For three hours they search, casting their attention to the fates in an effort to discern Neville Longbottom’s plans (uncertain; he’s good at foiling their sight), to find out where Fleur Weasley plans to go next (France again, this time with even more graphic evidence of torture in an effort to entreat her countrymen to act), to learn what Remus Lupin will create next (he has barely lifted his wand since his son died two months ago and this will not change soon). Halfway through Rookwood makes them take another dose of veritaserum, this all the more agonizing because the effects of the first have not even begun to fade. He positively grins when Parvati fails to smother a sob.

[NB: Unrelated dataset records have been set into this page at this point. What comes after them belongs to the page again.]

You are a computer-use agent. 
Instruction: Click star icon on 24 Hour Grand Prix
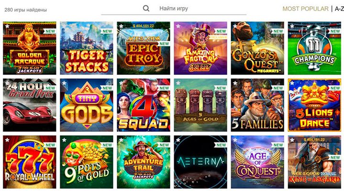(7, 83)
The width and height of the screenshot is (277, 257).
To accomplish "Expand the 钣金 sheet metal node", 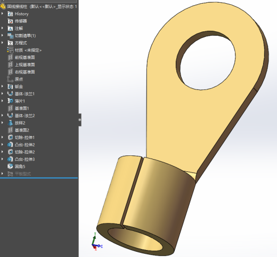I will [2, 86].
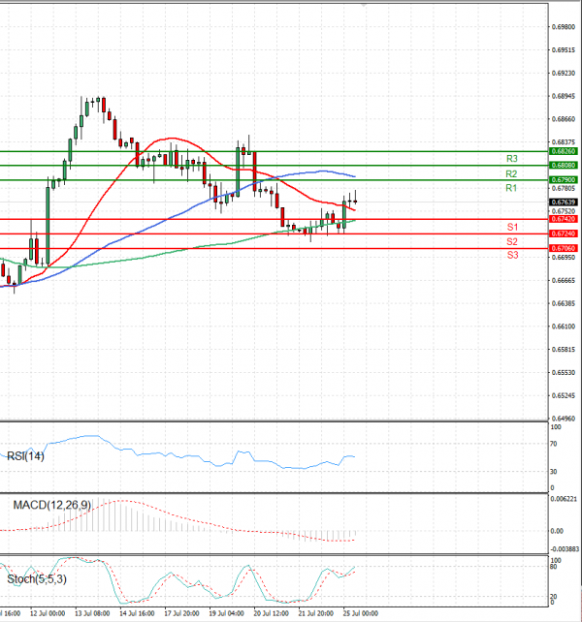Select the 0.68260 green price tag
This screenshot has height=622, width=582.
(563, 151)
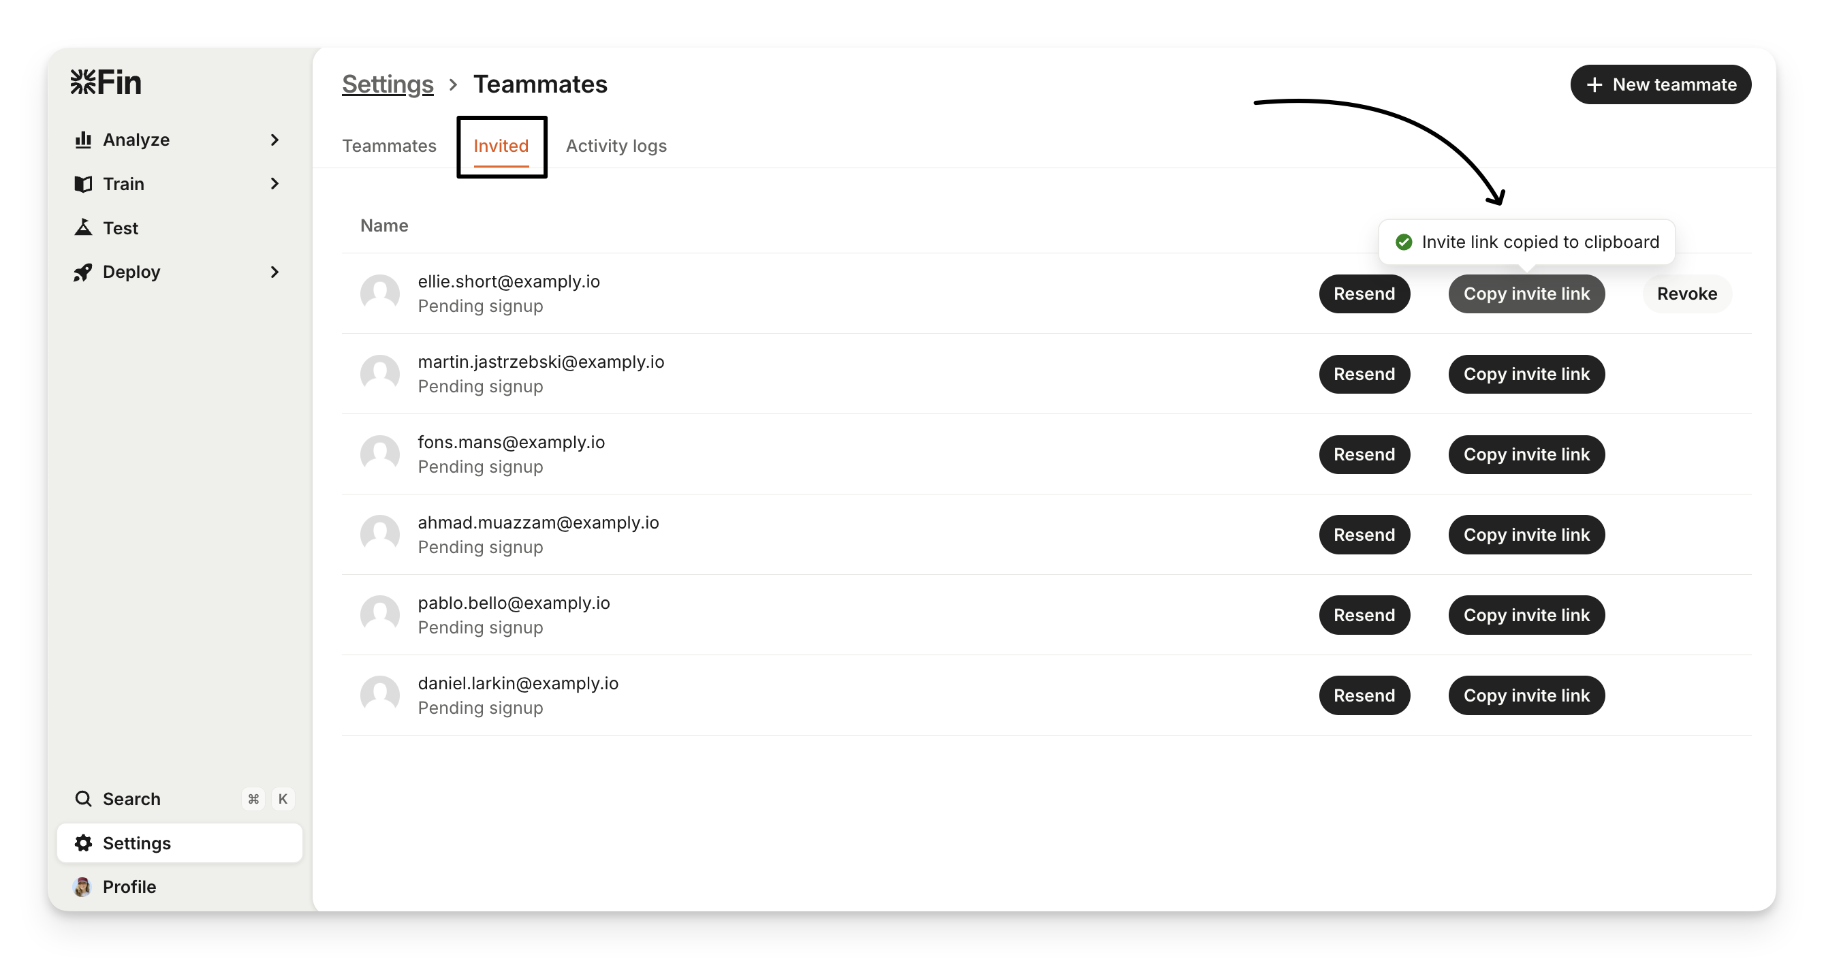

When at last he has no more questions they are both shaking, heads swimming with pain and exhaustion. Parvati can barely stand; Padma clenches her fists and manages not to wobble too much. Rookwood escorts them back to their cell, Wormtail still scurrying behind him, looking decidedly green around the edges. It is not compassion that turns his heart, Padma knows, merely the fear that he will be the next test subject.

The twins crumple onto their beds before the door has fully closed. Padma knows that if she only had the strength she would find pain potions on the floor of the wardrobe but even her eyeballs are burning now and she can only moan pitifully. In the end it is Parvati who manages to crawl off the end of her bed and retrieve the potions. They both down them straight, for all that painkillers of that strength are meant to be taken diluted. The burning of the concoction barely registers in their abused throats, and neither so much as twitch when Padma loses her grip on her vial and sends it crashing to the floor.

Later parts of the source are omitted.